Tonnerre_WestminsterL’accord de fusion entre le LSE (London Stock Exchange) et la Deutsche Börse peut-il survivre au Brexit?

Les deux entreprises ont largement souligné les avantages de ce mariage:  création d’un groupe puissant sur le trading des dérivés mondiaux pour rivaliser avec Intercontinental Exchange (ICE) et CME Group; devenir un leader dans les services post-négociation, et bien sûr un pionnier dans les données du marché puisque l’entité combinée serait propriétaire des indices FTSE Russel, STOXX et DAX.

Cependant, une question reste dans les esprits : comment le vote historique du Royaume-Uni de quitter l’Union Européenne va-t-il impacter ce rapprochement? Lors des jours qui ont suivi le référendum britannique, les dirigeants des deux bourses ont répété ad nauseam que les risques n’étaient pas fondés et  que l’accord se poursuivra comme prévu. Nous n’en sommes pas si sûr.

  • Une valorisation financière qui aurait dû être plus élevée : absence de prime de contrôle et diligences limitées sur les éventuelles offres alternatives de concurrents

Dans notre rapport publié il y a une dizaine de jours, nous avons appelé  nos clients actionnaires de la Bourse de Londres de voter contre la fusion lors de l’assemblée générale qui a lieu ce 4 Juillet. Notre principal grief était le fait que l’accord n’accorde aucune prime aux actionnaires du LSE. Ainsi le prix proposé de 2,554p par action présente même une décote par rapport au prix de l’action  du 15 Mars 2016, c’est à dire à la veille de l’annonce de l’accord. , Derrière cette « fusion entre égaux » se cache peut-être le manque de ressources financières de Deutsche Börse pour payer cette juste prime alors que le secteur  présente des primes d’acquisition historiques de 30 à 40%! Or tous les experts en gouvernance savent que sur le long terme il n’y a jamais de fusion entre égaux, il y a toujours un camp qui prend une influence prépondérante et dans le pire des cas d’équilibre cela génère une guerre dévastatrice avec les équipes dirigeantes…
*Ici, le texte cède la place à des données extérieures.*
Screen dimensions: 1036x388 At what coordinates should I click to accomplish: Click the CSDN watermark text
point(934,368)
Le London Stock Exchange a été la cible de plusieurs tentatives de rachat au cours de la dernière décennie, toute combattue par le conseil d’administration. Voir ce dernier soutenir une fusion sans prime est une surprise et nous amène à nous interroger pour savoir si toutes les diligences ont été dûment effectuées. Tout d’abord on en est à la troisième tentative de fusion entre LSE et Deutsche Börse. Leur premier badinage en 2000 a pris fin lorsque OM Gruppen (opérateur de la bourse suédoise) fit une offre de 808 millions £ pour LSE, qui a été rejeté par la société en Août de cette année. Les Allemands ont renouvelé leurs efforts en Janvier 2005 via une autre offre en espèces pour LSE, cette fois d’une valeur de 1.300 millions de £. Encore une fois, le conseil d’administration de LSE a rejeté cette offre en faisant valoir qu’elle ne reflètait pas la valeur intrinsèque de leur entreprise. Ensuite, au fil des ans, Deutsche Börse n’a pas été le seul prétendant intéressé: LSE a également rejeté des offres de l’Australien Macquarie Bank  (1.600 millions £ en Décembre 2005) et du NASDAQ (2,700 millions de £ en Novembre 2006). La proposition de fusion actuelle valorise LSE à 8,913 millions de £.
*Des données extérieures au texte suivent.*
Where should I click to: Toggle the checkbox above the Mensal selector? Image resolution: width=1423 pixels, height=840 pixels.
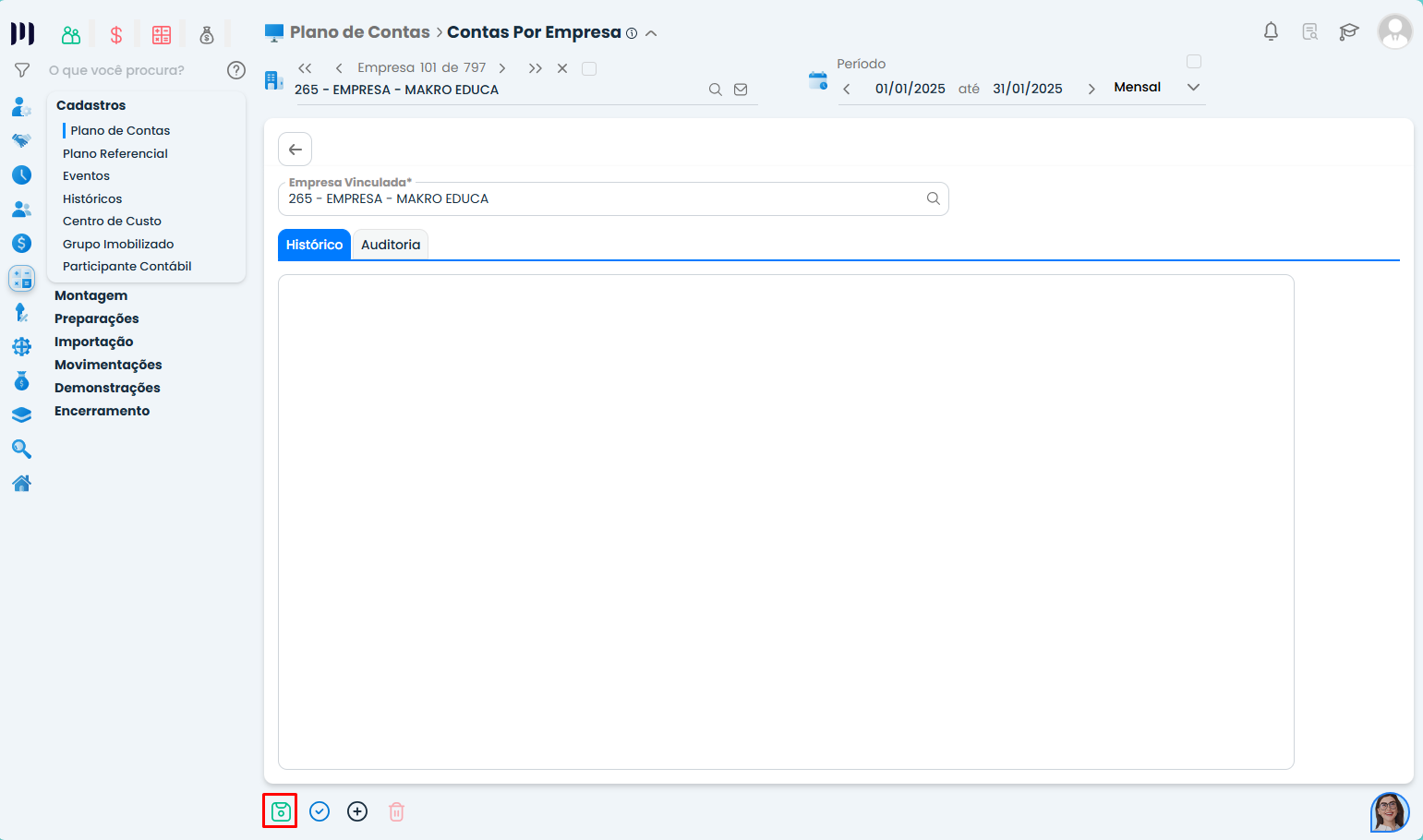point(1193,62)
Nous notons que ICE a considéré la possibilité de faire une contre-offre sur le LSE en Février de cette année et il y avait même des bruits selon lesquelles le CME préparait une offre, un scénario qui aurait pu déboucher sur un véritable combat digne de la série Game of Thrones pour le contrôle de la Bourse de Londres. Cependant, en mai de cette année, l’ICE a abandonné son offre en citant que les dirigeants du LSE avaient refusé de discuter d’un rachat, une affirmation que le LSE nie. Compte tenu de l’attrait évident du LSE pour ses concurrents étrangers, il aurait fallu que le conseil d’administration démontre avoir fait une recherche exhaustive de toutes les options possibles et prouve que cette transaction est vraiment dans le meilleur intérêt des actionnaires de LSE.
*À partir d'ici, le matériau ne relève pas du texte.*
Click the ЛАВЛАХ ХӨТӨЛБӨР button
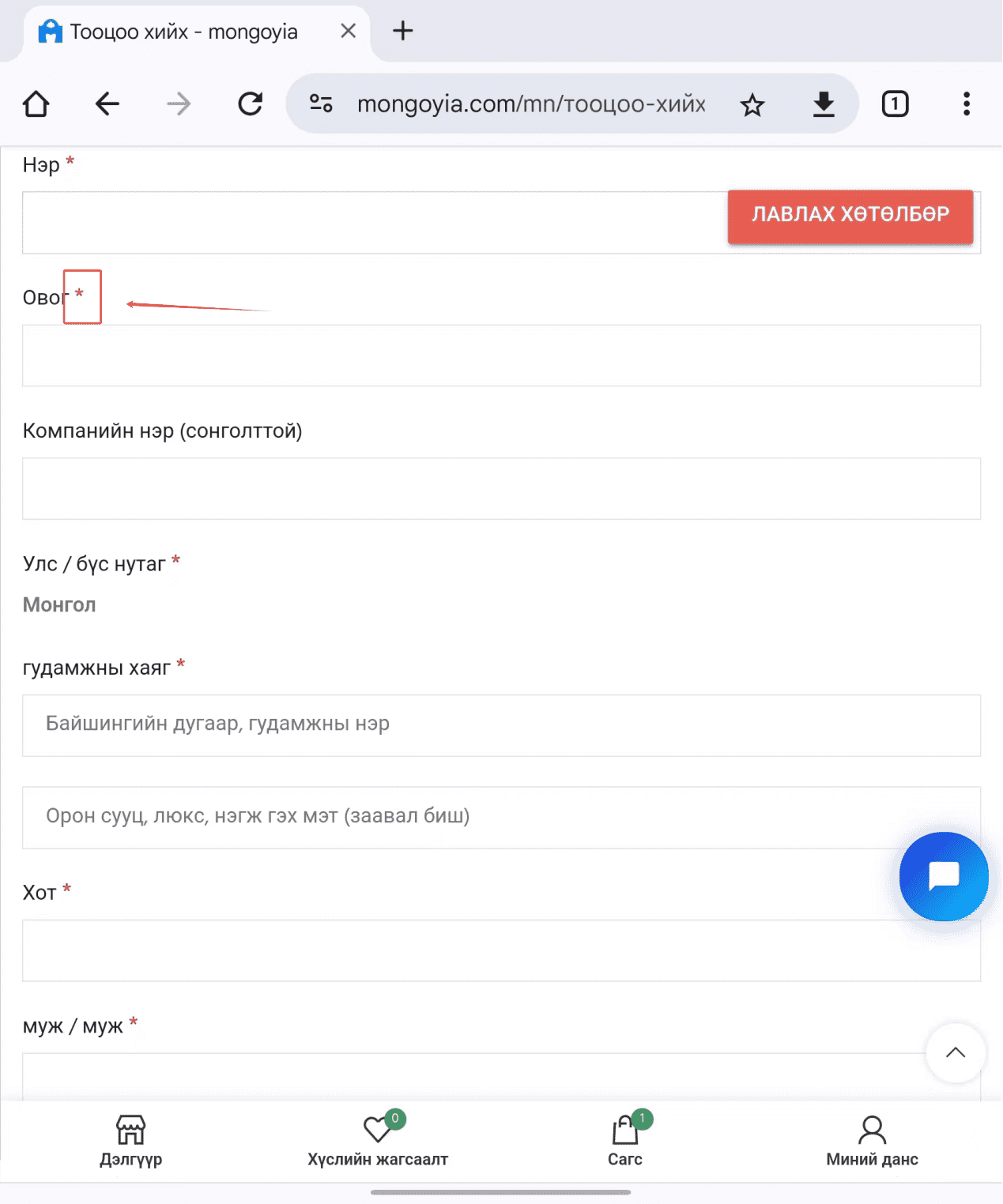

  • Manque de concurrence et Brexit génèrent un risque d’exécution élevé de la fusion

Même avant le vote du ‘Brexit’, les responsables européens ont exprimé publiquement leurs réserves sur l’accord. Le Ministre français des Finances, Michel Sapin, a remis en question le bien-fondé de l’affaire en invoquant des préoccupations concurrentielles sur les marchés financiers européens. Il a affirmé que l’entité combinée serait trop dominante et pourrait potentiellement éclipser la concurrence, notamment Euronext.  Felix Hufeld, le président de La BaFin,  l’Autorité de la surveillance financière fédérale allemande, a rejoint la foule des dissidents. En référence au fait que le siège social de l’entité combinée sera Londres , il a souligné qu ‘ «il est difficile d’imaginer que le lieu d’échange boursier le plus important dans la zone euro serait piloté à partir d’un endroit extérieur à l’UE« .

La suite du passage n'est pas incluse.